Thursday, December 12, 2013

Write Your Own Seam 2 Interceptors

When using Seam2, there are two main ways to implement a backing bean component:
  1. EJB3 - If EJB3 is available, this is a good choice.   Not only do you get all the Seam capabilities (@In, etc.) you also get all the EJB3 capabilties such as Interceptors.
  2. POJO - This is a good choice when EJB3 is not available, or if for some reason you are EJB-averse (you should see a doctor about that).
Today I was working with some existing POJO Seam components that could not use the nice EJB3 interceptors that I had already created.   I usually just convert these to stateful session beans, but I decided I'd try my hand at using a Seam interceptor.

What you need to create a Seam interceptor

  1. An interceptor class, annotated with  org.jboss.seam.annotations.intercept.Interceptor.   Usually the @Interceptor annotation will specify the interceptor order, for example:

    @Interceptor(around = {
            BijectionInterceptor.class,
            MethodContextInterceptor.class,
            ConversationInterceptor.class,
            SynchronizationInterceptor.class,
            ConversationalInterceptor.class,
            RemoveInterceptor.class,
            SeamInterceptor.class,
            SecurityInterceptor.class,
            TransactionInterceptor.class,
            EventInterceptor.class,
            HibernateSessionProxyInterceptor.class,
            ManagedEntityInterceptor.class
    })
    public class MyInterceptor {
    ...
        @AroundInvoke
        public Object aroundInvoke(InvocationContext invocation) throws Exception
        {
    ...    
    }
    
    Note: This uses org.jboss.seam.annotations.intercept.AroundInvoke, not the EJB3 annotation.
  2. Extend AbstractInterceptor to simplify getting access to the Component (the meta-data) for the intercepted object.
  3. An annotation that allows you to apply the interceptor to components.

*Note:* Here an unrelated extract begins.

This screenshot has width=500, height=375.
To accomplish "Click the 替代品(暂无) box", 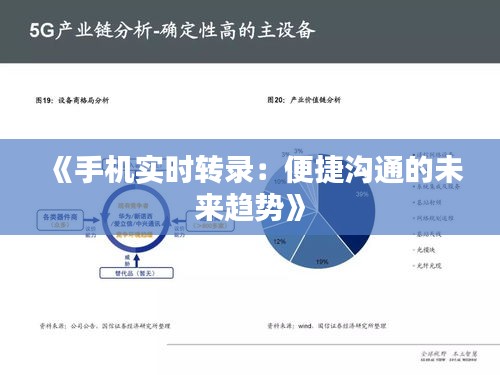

    import org.jboss.seam.annotations.intercept.Interceptors;
    
    import java.lang.annotation.ElementType;
    import java.lang.annotation.Retention;
    import java.lang.annotation.RetentionPolicy;
    import java.lang.annotation.Target;
    
    @Target(ElementType.TYPE)
    @Retention(RetentionPolicy.RUNTIME)
    @Interceptors(MyInterceptor.class)
    public @interface MyInterceptorAnnotation {}
    
    
  4. The component class, with the custom annotation on it.

    @Name("myBackingBean")
    @Scope(ScopeType.CONVERSATION)
    @MyInterceptorAnnotation
    public class MyBackingBean implements Serializable
    {
       ...
    

Similarities and Differences between Seam Interceptors and EJB3 Interceptors

  • In both systems, the interceptor instance is scoped to the component.   That is, there is one instance of the interceptor for each intercepted component by default.
  • Seam interceptors can be forced to be stateless, so you can have stateless interceptor instances used with stateful components.
  • EJB3 interceptors have specific lifecycle methods.   With Seam Interceptors, you need to determine this in the @AroundInvoke method.
  • It's not as easy to apply Seam Interceptors to all components.   With an EJB3 interceptor, you can specify default interceptor bindings in META-INF/ejb-jar.xml.   (I'm not currently sure how you apply custom Seam interceptors implicitly)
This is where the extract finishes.